* What you have to do *
Repeat the items word for word, from the line containing "You are a computer-use agent. Screen" through the line containing "click(x=97, y=443)", inclusive.

* Provided data *
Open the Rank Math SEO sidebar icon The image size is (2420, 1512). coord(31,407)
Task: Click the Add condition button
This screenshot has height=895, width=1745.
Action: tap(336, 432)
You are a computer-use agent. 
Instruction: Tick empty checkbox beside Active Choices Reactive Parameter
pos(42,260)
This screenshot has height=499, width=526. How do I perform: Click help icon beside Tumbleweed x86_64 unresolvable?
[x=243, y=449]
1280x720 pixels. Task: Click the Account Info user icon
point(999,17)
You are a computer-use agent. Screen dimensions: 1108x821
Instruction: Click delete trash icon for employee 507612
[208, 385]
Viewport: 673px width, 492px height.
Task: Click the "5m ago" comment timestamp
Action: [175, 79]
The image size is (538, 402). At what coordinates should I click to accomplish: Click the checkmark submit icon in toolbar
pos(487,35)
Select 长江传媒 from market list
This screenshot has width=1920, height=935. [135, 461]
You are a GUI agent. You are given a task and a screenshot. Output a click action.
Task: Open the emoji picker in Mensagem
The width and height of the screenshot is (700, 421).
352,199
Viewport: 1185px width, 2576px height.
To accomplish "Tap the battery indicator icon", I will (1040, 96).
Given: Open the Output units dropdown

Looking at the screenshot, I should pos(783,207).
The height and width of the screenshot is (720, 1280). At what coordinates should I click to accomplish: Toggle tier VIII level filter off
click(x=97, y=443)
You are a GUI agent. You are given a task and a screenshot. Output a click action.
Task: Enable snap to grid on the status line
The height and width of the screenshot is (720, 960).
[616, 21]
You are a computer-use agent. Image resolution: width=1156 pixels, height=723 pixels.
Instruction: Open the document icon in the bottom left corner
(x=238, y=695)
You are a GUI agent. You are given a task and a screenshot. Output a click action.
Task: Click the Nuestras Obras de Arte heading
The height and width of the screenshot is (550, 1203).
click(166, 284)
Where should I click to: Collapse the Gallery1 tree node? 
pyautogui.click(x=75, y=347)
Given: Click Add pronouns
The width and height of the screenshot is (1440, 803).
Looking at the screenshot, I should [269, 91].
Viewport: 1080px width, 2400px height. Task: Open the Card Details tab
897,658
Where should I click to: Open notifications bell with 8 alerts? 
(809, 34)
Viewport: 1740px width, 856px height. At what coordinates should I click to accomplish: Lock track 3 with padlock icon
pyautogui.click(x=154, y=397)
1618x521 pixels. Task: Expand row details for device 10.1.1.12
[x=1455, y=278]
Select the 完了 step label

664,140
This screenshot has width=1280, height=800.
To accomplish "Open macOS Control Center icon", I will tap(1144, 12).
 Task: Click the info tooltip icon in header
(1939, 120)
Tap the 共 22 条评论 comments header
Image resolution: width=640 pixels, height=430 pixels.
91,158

* Correct response *
You are a computer-use agent. Screen dimensions: 1108x821
Instruction: Click delete trash icon for employee 507612
[208, 385]
Viewport: 673px width, 492px height.
Task: Click the "5m ago" comment timestamp
Action: [175, 79]
The image size is (538, 402). At what coordinates should I click to accomplish: Click the checkmark submit icon in toolbar
pos(487,35)
Select 长江传媒 from market list
This screenshot has width=1920, height=935. [135, 461]
You are a GUI agent. You are given a task and a screenshot. Output a click action.
Task: Open the emoji picker in Mensagem
The width and height of the screenshot is (700, 421).
352,199
Viewport: 1185px width, 2576px height.
To accomplish "Tap the battery indicator icon", I will (1040, 96).
Given: Open the Output units dropdown

Looking at the screenshot, I should pos(783,207).
The height and width of the screenshot is (720, 1280). At what coordinates should I click to accomplish: Toggle tier VIII level filter off
click(x=97, y=443)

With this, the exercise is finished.